We will now test for differences in 1) the mean and variance, and 2) zero-inflation.
Question 1) What is the best model for the distribution of the data in each of these subsets of data (by race, by census year, by age range combined)?
For each combination of race, census year, and age range, fit your candidate models:
This should be done for each subset of the data (race × census year × age range).
Understanding the Data:
Candidate Models for Count Data:
Recommended Approach:
1: Exploratory Data Analysis (EDA)
2: Model Selection
Scenario 1: Overdispersion Without Excess Zeros
Scenario 2: Overdispersion With Excess Zeros
Scenario 3: No Overdispersion, No Excess Zeros
3: Fit Models to Each Subset
Once the models are fitted, compare them using goodness-of-fit criteria like AIC or BIC for each subset. The model with the lowest AIC/BIC is the best fit for that subset.
## Approach 1:
combinations <- df %>%
group_by(YEAR, RACE, AGE_RANGE) %>%
group_split()
# Initialize the data frame for storing results
EDA_df <- data.frame(
Race = character(),
Census_Year = numeric(),
Age_Range = character(),
Overdispersion = logical(),
Zero_Inflation = logical(),
stringsAsFactors = FALSE
)
# Initialize vectors for overdispersion and zero-inflation
overdispersion <- logical(length(combinations))
zero_inflation <- logical(length(combinations))
for (i in seq_along(combinations)) {
subset_data <- combinations[[i]]
mean_chborn <- mean(subset_data$chborn_num)
var_chborn <- var(subset_data$chborn_num)

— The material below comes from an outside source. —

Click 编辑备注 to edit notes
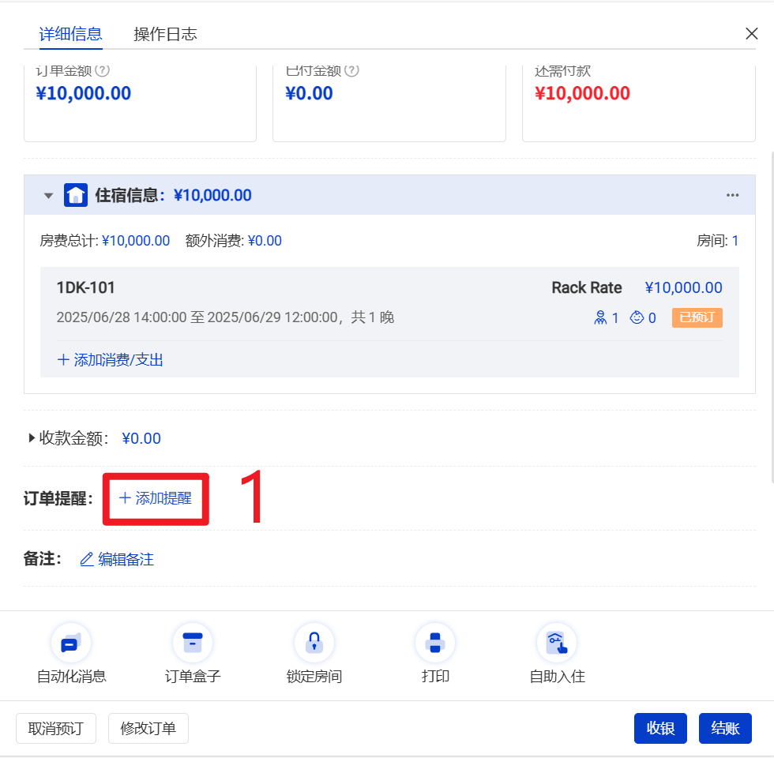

# Check for overdispersion (variance > mean)
overdispersion[i] <- var_chborn > mean_chborn
# Check for zero-inflation
prop_zero <- sum(subset_data$chborn_num == 0) / nrow(subset_data)
# Compare prop_zero to expected under Poisson
exp_poisson <- exp(-mean_chborn)
# Compare prop_zero to expected under Negative Binomial
standard_nb <- glm.nb(chborn_num ~ 1, data = subset_data)
theta_nb <- standard_nb$theta
exp_zero_nb <- (theta_nb / (theta_nb + mean_chborn))^theta_nb
zero_inflation[i] <- prop_zero > exp_poisson | prop_zero > exp_zero_nb
# Store the results in the EDA_df
EDA_df <- rbind(
EDA_df,
data.frame(
Race = unique(subset_data$RACE),
Census_Year = unique(subset_data$YEAR),
Age_Range = unique(subset_data$AGE_RANGE),
Overdispersion = overdispersion[i],
Zero_Inflation = zero_inflation[i],
stringsAsFactors = FALSE
)
)
}
EDA_df$model <- NA # Create an empty column for the model
for(i in 1:nrow(EDA_df)) {
if(EDA_df$Overdispersion[i] & EDA_df$Zero_Inflation[i]) {
EDA_df$model[i] <- "Zero-Inflated Negative Binomial"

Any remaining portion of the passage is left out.